The Nectarous Chestnuts
The Nectarous Chestnuts is a form of music used during marches and military engagements originating in The Impartial Great-White-Shark. The rules of the form are applied by composers to produce individual pieces of music which can be performed. A chanter recites any composition of The Porous Hills. The melody has short phrases throughout the form. Only one pitch is ever played at a time. It is performed without preference for a scale and in the uwame rhythm. Throughout, when possible, composers and performers are to use grace notes and match notes and syllables.
- The chanter always does the main melody. The voice uses its entire range.
- The Nectarous Chestnuts has a simple structure: a passage.
- The simple passage slows and broadens, and it is to be moderately soft.
- The uwame rhythm is made from two patterns: the wonethu and the ucame. The patterns are to be played over the same period of time, concluding together regardless of beat number.
- The wonethu rhythm is a single line with eight beats divided into two bars in a 4-4 pattern. The beats are named bolo (spoken bo), ocaquica (oc), slothepanine (slo) and feri (fe). The beat is stressed as follows:
- | - x x - | - X x x |
- where X marks an accented beat, x is a beat, - is silent and | indicates a bar.

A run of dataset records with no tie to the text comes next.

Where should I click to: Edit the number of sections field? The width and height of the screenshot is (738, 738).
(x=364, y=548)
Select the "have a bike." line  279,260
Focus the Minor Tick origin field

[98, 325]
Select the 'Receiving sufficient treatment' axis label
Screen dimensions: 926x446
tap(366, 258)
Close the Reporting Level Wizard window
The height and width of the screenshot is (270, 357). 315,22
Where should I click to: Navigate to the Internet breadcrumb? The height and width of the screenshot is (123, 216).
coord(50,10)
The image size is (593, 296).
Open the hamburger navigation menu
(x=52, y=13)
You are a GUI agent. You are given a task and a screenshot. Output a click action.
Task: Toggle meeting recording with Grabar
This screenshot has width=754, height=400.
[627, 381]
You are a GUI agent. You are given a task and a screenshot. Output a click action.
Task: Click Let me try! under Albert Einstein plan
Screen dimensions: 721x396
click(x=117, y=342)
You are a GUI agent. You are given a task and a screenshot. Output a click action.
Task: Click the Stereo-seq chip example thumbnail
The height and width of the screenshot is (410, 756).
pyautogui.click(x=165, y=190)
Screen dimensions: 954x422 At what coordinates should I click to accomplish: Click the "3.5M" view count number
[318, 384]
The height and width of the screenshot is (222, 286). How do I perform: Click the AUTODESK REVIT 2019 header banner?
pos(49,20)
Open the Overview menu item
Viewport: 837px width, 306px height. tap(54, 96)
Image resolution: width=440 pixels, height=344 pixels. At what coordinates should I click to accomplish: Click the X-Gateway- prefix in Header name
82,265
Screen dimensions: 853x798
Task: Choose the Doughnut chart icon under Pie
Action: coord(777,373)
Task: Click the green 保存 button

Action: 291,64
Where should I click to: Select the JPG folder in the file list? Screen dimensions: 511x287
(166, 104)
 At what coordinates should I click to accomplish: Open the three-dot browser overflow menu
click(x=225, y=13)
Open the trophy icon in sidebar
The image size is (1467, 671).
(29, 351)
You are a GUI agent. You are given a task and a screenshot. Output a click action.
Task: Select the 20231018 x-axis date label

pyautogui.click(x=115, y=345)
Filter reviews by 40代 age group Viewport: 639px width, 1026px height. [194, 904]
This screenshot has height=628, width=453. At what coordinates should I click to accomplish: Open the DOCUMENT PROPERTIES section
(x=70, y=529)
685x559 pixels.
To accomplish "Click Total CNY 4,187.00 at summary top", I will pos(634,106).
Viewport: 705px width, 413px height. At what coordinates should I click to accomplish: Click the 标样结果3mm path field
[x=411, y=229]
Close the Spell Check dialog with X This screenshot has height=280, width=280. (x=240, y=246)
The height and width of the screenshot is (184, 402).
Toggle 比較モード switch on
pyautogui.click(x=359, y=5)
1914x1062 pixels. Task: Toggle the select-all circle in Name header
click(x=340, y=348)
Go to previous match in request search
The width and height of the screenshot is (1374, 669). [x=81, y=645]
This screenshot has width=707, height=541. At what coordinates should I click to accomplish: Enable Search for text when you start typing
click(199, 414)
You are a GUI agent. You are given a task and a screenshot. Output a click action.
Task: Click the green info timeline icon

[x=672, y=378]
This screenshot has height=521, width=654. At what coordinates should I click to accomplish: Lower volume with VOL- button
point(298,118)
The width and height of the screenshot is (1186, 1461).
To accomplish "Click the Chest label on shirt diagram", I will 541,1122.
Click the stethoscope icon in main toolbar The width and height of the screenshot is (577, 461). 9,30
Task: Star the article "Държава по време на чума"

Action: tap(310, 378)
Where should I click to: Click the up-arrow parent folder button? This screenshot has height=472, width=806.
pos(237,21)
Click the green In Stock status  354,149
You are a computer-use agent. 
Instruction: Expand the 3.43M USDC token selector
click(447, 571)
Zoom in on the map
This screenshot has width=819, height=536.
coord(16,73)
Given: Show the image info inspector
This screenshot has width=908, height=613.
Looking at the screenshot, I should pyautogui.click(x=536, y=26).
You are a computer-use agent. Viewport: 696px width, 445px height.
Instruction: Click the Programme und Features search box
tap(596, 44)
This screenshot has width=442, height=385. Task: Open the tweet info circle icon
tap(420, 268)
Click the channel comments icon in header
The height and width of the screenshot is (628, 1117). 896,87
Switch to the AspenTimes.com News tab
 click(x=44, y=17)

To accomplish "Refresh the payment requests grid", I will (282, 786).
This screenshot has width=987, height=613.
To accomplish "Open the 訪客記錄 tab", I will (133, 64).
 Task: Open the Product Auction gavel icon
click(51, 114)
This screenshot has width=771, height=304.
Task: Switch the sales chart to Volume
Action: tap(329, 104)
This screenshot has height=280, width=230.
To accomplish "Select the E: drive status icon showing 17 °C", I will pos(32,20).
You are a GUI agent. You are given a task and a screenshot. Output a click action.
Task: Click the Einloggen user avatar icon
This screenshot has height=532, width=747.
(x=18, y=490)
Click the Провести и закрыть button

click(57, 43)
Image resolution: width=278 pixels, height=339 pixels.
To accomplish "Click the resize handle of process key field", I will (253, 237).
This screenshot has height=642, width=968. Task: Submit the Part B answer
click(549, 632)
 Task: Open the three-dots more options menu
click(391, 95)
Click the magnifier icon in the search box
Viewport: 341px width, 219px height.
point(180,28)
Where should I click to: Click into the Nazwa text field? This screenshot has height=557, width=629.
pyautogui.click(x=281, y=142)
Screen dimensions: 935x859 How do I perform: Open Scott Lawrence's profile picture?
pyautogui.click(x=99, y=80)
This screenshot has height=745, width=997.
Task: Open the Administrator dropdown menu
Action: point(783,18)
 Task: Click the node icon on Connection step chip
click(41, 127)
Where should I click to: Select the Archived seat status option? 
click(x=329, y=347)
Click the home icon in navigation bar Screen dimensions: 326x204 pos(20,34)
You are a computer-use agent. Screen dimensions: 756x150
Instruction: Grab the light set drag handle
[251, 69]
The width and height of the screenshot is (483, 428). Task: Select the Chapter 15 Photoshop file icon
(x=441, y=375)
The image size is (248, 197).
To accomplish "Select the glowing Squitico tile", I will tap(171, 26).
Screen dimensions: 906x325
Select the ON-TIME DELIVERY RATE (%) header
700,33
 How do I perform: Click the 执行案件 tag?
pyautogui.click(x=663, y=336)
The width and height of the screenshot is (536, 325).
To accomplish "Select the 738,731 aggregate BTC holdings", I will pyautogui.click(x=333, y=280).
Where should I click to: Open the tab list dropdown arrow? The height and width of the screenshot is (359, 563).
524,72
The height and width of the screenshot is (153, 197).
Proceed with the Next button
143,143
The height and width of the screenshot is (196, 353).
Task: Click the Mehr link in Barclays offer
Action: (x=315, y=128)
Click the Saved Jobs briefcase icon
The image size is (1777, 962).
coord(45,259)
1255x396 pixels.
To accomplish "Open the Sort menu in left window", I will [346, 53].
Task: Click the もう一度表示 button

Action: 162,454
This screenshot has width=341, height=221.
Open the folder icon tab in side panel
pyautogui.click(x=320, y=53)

- The ucame rhythm is a single line with thirty-two beats divided into four bars in a 8-8-8-8 pattern. The beats are named ifiyo (spoken if), izeli (iz), bone (bo), umamalu (um), emayethi (em), ithi (ith), seyawi (se) and mila (mi). The beat is stressed as follows:
- | x - x x x x X x | x - - - x - - ! | - - - x - - x'- | - - x - - x - X |
- where ! marks the primary accent, X marks an accented beat, ' marks a beat as late, x is a beat, - is silent and | indicates a bar.